12. Não tenha amigos legais. Tenha amigos saudáveis
OK, eles não são excludentes. Mas o ponto é: da mesma maneira que, para ganhar dinheiro, é melhor se cercar de ricos, e para emagrecer convém conviver com magros, para se ter saúde a receita é arranjar uma turma saudável – você melhora sem querer querendo.
13. Tenha filhos – ou algo parecido, como cachorros
Caso tenha se ofendido, por favor, volte ao item 10. Pronto. É o seguinte: possuir uma conexão com alguém mais jovem que você (filho, enteado, sobrinho, neto) é algo que te mantém interessado pelo mundo à sua volta – e mais a fim de continuar vivendo nele. E, sim, cachorro e gato também contam: além de manter você conectado, curtir um animal de estimação libera ocitocina, o hormônio benéfico liberado na convivência pais e filhos.

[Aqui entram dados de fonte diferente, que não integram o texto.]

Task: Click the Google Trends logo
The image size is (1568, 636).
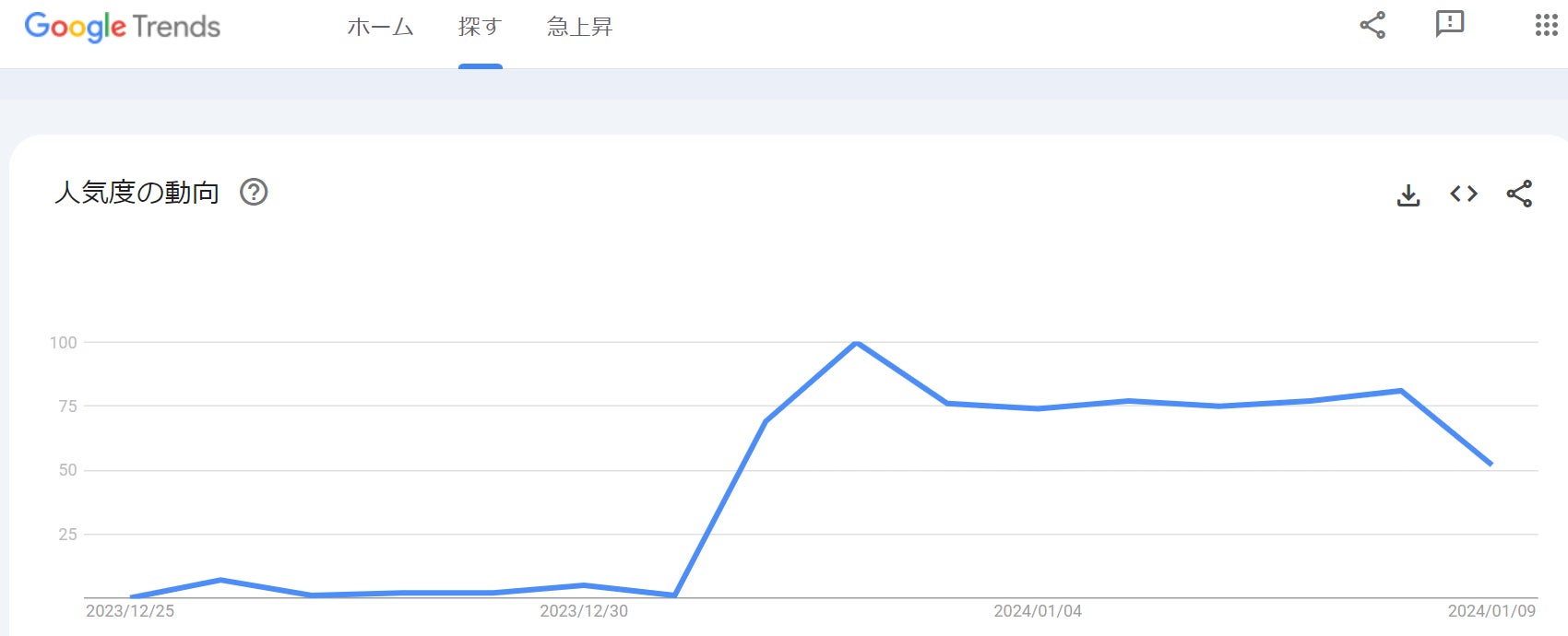Action: (123, 27)
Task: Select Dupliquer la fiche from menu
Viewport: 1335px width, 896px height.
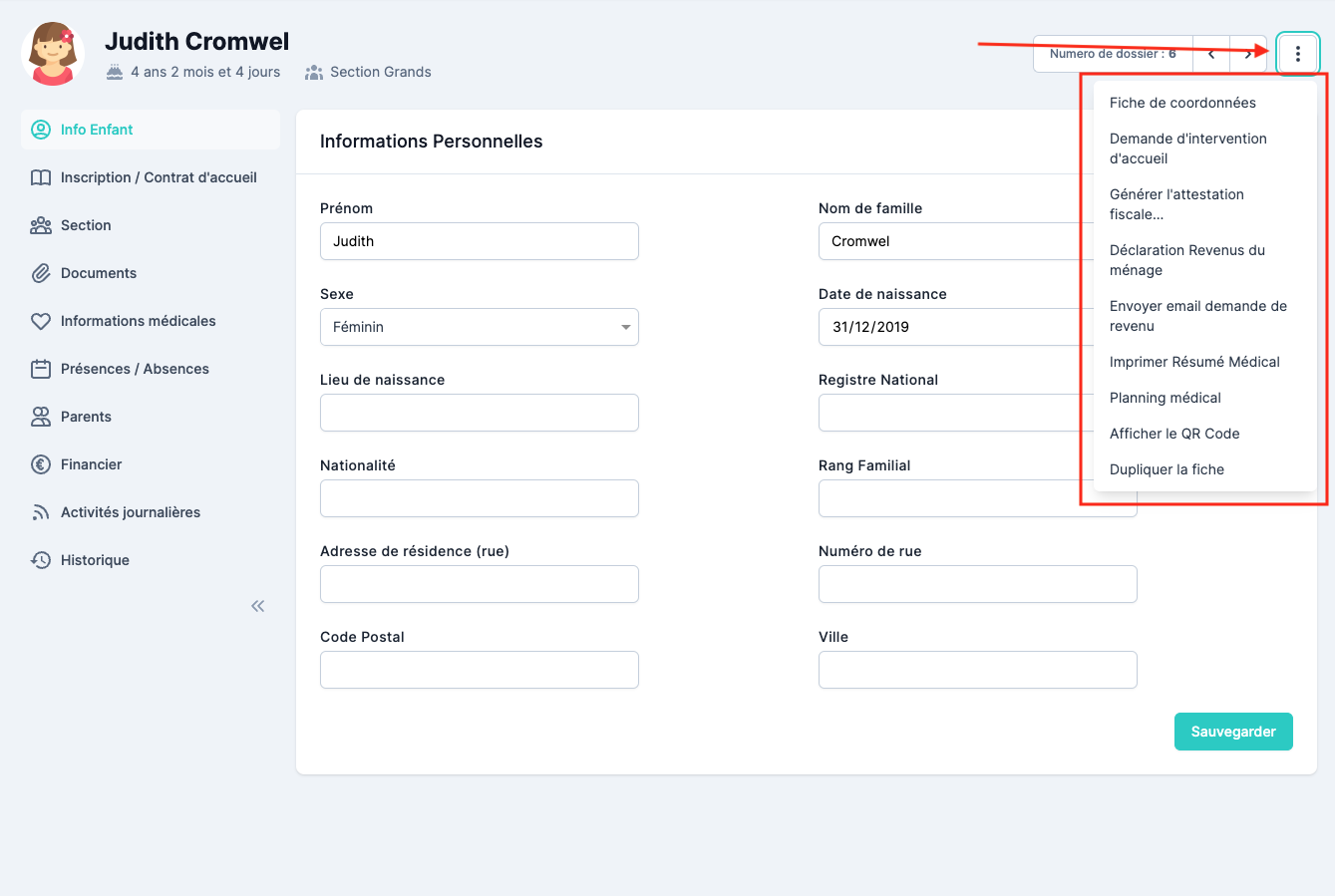Action: (x=1167, y=469)
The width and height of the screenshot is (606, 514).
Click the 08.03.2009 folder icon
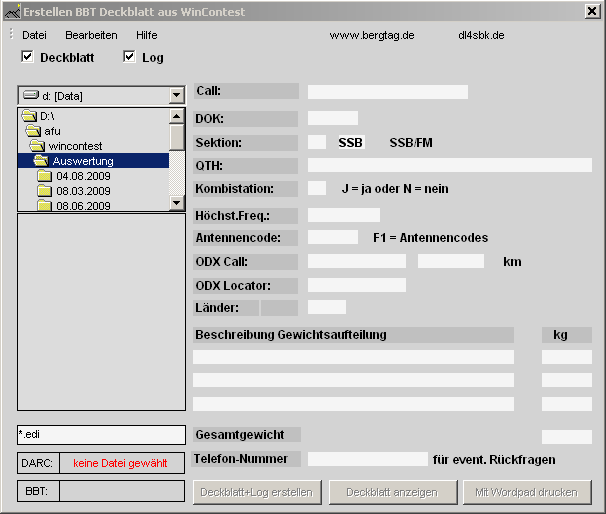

14. Seja bom no que você faz. Ao menos tente
Quanto menos trabalho, melhor. Esse conselho, que parece vindo do personagem Macunaíma, de Mário de Andrade, foi durante muito tempo adotado pelos especialistas em longevidade. Acreditava-se que uma vida sem esforço seria uma vida longa. Mas os médicos observaram que parece haver uma relação entre longevidade e empenho profissional. Por incrível e justo que pareça, passar décadas se dedicando e evoluindo em algo que você valoriza, ou seja, ralando muito, pode lhe valer vários anos a mais. Ao menos, garantem os especialistas, em comparação com quem passar o mesmo bocado de tempo trabalhando no que não gosta – essa sim é uma receita garantida para viver menos e pior.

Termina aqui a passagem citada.